Exact solutions are the same for the full version and the relaxed version of the problem for \(M_s\) from 20 to 59, because they fulfill the constraints. However, solutions found for the greater of values of \(M_s\) get slightly higher \(f_{\text {BEST}}\), i.e., less competitive QoS. This behavior is because when the number of charging points in the instance does not exceed a given threshold (i.e., \(M_s<\) 60), the exact approach is able to locate the charging points in any place (as in the relaxed version of the problem), without exceeding power station limits. However, as \(M_s\) grows the exact approach distributes in a different way the charging points, because solutions for the relaxed version of the problem are not feasible (they do not fulfill the power stations limit). Thus, the exact method in the full version locates the charging points in the way they are close to the high population areas but also the charging points are wired to different electric substations.

Table 3. Experimental results for the full version of the problem. Solutions when \(M_s<60\) always match those reported in Table 1.

Figure 4 shows the solutions deployed through the city for \(M_s= \) 60 and \(M_s=\) 80. These two solutions distribute more the charging points over the city in comparison with the solutions computed for the flexible version of the problem (which concentrate most of the charging points in the same Downtown locations).

Fig. 4.
figure 4

Solutions computed by the exact approach for the full version of the problem over map of Málaga for different \(M_s\).

Figure 5 plots (\(f_{\text {BEST}}\)) and economical cost results. Blue circles illustrate identical solutions for both versions of the problem, while gray squares represent different solutions. Whenever solutions in both versions do not match, that of the full version must be higher since the other is its relaxation. Those differences exist for \(60 \le M_s\le 80\) only, but they are relatively negligible, and in fact, it is necessary to zoom into that range to notice any difference as is in Fig. 6.

Fig. 5.
figure 5

Distance and the economical cost on restricted variation. (Color figure online)

Fig. 6.
figure 6

Solutions of both problem variations (60 \(\le \) \(M_s\) \(\le \) 80).

6 Conclusions and Future Work

Proposing efficient and effective networks of EV charging points has become a must in modern urban areas to allow easy adoption of sustainable mobility based on EVs. This article presented an exact optimization approach for solving a new variant of the EV-CSL problem defined on a real city, Málaga. This new variant is more realistic because it explicitly models the actual energy supply constraints and it takes them into account to compute the solutions.

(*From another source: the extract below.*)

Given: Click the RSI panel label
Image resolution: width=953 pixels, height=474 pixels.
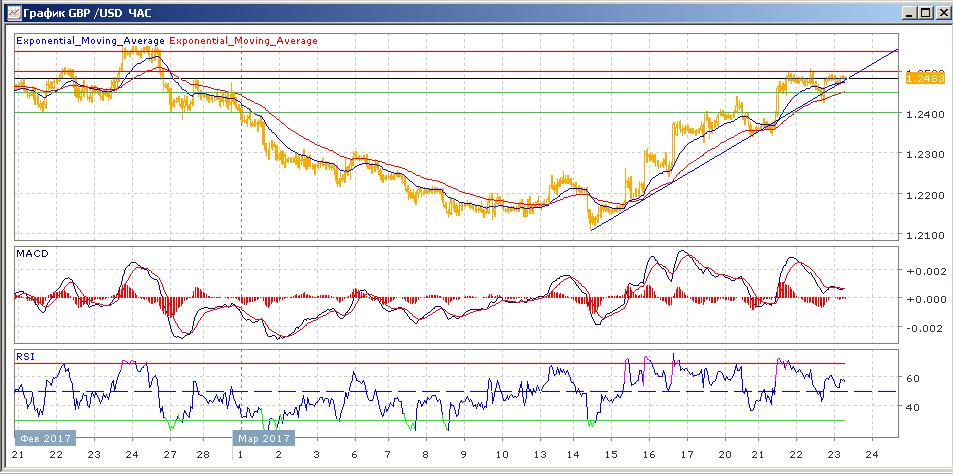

Results of the experimental evaluation on a set of real-world instances of Málaga show that the proposed approach is competitive to address EV-CSL for the constrained and the flexible versions of the problem. The exact optimization approach based on ILP is able to automatically distribute the charging points along the city taking into account the real distribution of the tentative EV users, while optimizing the QoS of the whole charging points network.

Besides, the proposed exact approach has shown being more competitive than a GA proposed in previous research ta address EV-CSL. It is able to improve the QoS by 17,74% in instances with 50 charging points.

The main lines for future work are related to improve the realism of the model by considering general citizen’s mobility behavior, the location of points of interest, and aspects related to the installation costs; to the definition of the EV-CSL problem by taking into account other objectives rather than QoS, such as installation costs; and to the definition of real instances over other cities.